While it’s challenging to generalize, given the sheer number of events that have and continue to take place, conversations with eight protest organizers, as well as historians and researchers, suggest some commonalities amid the vibrant, multiracial, and predominantly peaceful demonstrations taking place outside of large cities. They’re often led by first-time organizers in their teens and 20s, often women, who have adapted the traditional models of urban-style political demonstrations to suburban sprawl or rural areas. And they’ve done so at incredible speeds by leveraging social media.

“One of the reasons we’re seeing these protests in suburban and exurban places is because organizers don’t need connections to movements or Black institutions or churches,” says Ashley Howard, a historian and professor at the University of Iowa working on a book about urban rebellions of the ’60s. “They already have networks in place through social media.”

These protests also reflect the demographic shifts and diversification of U.S. suburbs and exurbs in recent decades, a challenge to the stereotype of a monochromatic suburbia. While much has been said about how unexpected it may be for the current wave of protests to have moved beyond urban centers, many organizers and activists say the suburbs — where many residents may not believe there are issues of systemic racism — are exactly where these protests belong.

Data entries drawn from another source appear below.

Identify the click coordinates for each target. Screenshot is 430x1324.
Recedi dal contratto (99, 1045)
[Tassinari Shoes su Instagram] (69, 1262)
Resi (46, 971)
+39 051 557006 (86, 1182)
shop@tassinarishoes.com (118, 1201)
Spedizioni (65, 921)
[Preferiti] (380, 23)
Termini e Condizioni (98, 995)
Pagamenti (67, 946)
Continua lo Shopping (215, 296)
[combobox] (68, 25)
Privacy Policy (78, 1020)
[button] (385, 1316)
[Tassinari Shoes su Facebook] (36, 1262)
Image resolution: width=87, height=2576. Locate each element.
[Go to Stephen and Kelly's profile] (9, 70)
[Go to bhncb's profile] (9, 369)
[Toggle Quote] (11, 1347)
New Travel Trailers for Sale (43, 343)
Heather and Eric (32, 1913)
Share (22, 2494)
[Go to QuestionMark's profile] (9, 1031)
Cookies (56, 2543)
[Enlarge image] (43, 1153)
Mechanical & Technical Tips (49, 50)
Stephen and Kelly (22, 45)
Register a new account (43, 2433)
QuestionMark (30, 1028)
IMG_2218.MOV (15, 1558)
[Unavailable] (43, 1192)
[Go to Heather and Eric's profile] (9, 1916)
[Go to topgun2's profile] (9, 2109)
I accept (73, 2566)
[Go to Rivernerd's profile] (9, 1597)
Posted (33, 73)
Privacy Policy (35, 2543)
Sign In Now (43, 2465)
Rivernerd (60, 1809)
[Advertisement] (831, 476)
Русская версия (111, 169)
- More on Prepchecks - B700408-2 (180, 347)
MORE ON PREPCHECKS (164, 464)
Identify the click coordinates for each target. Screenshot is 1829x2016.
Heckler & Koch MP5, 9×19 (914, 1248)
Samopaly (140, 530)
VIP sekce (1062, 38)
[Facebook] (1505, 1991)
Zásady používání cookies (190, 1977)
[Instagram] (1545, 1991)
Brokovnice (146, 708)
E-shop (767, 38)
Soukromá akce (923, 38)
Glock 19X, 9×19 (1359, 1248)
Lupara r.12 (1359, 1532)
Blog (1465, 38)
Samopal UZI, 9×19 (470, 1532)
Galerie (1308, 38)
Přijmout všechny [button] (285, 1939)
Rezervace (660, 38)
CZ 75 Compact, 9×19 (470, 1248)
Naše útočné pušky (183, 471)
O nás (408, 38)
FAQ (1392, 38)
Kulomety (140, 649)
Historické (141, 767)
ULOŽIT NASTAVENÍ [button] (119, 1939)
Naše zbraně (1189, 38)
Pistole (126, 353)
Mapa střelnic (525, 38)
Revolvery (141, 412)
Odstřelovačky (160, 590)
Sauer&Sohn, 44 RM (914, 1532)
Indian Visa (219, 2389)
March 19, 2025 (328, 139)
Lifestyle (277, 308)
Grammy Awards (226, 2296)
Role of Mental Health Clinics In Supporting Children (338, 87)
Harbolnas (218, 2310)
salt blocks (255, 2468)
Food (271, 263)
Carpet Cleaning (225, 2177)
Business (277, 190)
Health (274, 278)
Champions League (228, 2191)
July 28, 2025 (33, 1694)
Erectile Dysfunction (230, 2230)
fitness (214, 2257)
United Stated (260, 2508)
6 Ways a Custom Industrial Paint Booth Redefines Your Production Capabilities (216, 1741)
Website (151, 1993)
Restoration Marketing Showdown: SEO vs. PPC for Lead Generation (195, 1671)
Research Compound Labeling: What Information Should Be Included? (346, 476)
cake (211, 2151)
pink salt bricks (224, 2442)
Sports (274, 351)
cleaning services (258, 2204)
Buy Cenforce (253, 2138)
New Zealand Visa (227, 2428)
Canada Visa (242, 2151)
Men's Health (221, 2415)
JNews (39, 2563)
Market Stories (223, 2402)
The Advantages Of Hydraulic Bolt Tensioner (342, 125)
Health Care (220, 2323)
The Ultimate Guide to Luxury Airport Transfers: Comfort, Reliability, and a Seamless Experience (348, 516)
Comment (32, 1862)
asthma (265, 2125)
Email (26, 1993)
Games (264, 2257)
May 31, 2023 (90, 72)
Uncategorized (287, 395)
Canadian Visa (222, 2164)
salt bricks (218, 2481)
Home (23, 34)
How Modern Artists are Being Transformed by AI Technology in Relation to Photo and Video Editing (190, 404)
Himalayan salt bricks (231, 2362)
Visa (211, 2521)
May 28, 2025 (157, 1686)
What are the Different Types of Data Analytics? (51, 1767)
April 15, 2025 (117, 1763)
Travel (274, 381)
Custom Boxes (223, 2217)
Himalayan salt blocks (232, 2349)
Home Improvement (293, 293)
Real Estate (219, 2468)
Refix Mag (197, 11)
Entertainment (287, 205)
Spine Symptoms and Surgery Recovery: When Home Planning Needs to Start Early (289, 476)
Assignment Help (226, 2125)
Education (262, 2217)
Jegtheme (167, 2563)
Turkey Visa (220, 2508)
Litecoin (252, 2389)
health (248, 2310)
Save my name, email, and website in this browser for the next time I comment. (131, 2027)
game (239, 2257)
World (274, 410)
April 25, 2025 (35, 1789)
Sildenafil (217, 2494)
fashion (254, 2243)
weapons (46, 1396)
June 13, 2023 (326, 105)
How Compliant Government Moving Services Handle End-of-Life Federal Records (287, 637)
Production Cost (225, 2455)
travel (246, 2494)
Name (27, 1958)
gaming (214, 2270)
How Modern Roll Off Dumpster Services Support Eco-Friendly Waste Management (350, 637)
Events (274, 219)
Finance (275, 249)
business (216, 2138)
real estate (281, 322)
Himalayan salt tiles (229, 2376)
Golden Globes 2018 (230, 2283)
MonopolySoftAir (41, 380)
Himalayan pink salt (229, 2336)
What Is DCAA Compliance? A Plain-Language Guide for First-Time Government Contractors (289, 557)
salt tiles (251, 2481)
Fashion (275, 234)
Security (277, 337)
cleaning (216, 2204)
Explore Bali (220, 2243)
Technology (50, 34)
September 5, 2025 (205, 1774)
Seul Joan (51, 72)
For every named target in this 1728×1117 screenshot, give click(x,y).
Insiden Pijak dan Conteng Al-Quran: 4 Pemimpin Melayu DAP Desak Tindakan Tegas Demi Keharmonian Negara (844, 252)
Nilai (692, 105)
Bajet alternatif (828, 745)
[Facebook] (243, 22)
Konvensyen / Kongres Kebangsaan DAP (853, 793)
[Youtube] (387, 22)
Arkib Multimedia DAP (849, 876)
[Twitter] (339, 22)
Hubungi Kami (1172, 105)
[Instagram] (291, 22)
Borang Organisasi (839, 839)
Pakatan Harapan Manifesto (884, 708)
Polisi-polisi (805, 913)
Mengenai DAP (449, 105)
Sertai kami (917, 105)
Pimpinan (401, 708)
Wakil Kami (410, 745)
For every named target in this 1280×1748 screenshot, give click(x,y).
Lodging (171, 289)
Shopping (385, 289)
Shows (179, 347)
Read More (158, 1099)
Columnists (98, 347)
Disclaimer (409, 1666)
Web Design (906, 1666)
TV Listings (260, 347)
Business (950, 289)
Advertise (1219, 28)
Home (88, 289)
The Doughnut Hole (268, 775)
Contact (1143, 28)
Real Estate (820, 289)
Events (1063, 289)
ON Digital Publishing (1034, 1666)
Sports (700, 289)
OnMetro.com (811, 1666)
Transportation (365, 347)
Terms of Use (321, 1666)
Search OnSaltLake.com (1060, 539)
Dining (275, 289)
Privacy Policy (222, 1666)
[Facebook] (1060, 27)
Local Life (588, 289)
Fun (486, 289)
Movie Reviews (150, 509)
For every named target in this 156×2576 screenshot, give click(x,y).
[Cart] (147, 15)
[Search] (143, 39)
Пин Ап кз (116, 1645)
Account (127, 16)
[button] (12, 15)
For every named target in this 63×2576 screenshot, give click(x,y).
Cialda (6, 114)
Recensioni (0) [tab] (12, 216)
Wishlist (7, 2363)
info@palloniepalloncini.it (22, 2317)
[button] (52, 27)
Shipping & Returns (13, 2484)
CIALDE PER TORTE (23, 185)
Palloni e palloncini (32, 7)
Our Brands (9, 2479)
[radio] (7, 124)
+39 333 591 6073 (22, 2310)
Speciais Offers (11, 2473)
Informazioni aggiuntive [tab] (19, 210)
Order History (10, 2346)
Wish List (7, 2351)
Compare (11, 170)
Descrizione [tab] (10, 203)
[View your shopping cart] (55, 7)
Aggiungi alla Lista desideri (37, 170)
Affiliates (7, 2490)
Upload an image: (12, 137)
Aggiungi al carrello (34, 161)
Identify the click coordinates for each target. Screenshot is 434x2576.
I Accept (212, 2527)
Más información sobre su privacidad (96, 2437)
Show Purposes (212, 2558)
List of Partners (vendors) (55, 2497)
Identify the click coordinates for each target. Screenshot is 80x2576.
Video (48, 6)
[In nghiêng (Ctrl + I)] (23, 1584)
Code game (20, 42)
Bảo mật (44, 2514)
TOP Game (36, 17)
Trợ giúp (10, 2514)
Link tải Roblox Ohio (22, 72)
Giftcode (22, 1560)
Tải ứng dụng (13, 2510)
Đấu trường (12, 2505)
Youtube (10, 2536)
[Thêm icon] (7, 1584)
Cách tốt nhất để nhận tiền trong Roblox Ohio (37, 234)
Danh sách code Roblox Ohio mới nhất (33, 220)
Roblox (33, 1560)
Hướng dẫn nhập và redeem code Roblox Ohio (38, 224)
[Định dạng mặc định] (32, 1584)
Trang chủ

And Naperville, wealthy suburb home to recent racist events and protests in the last decade, gets a mention.

See my own recent thoughts on the spread of protests to wealthy suburbs. As noted above, the combination of more racially diverse suburbs, the high status of numerous suburbs, and political change in suburbs means suburban protests are more normal. Whether this translates into (1) changed suburban communities – reduced residential segregation? – and (2) changed state and national politics – led by suburban voters? – remains to be seen.

I’m glad this data is being collected and I would guess it has a lot of potential for academic research. As previous research has examined, how did these protests diffuse across the United States? What are the patterns in the communities that had protests?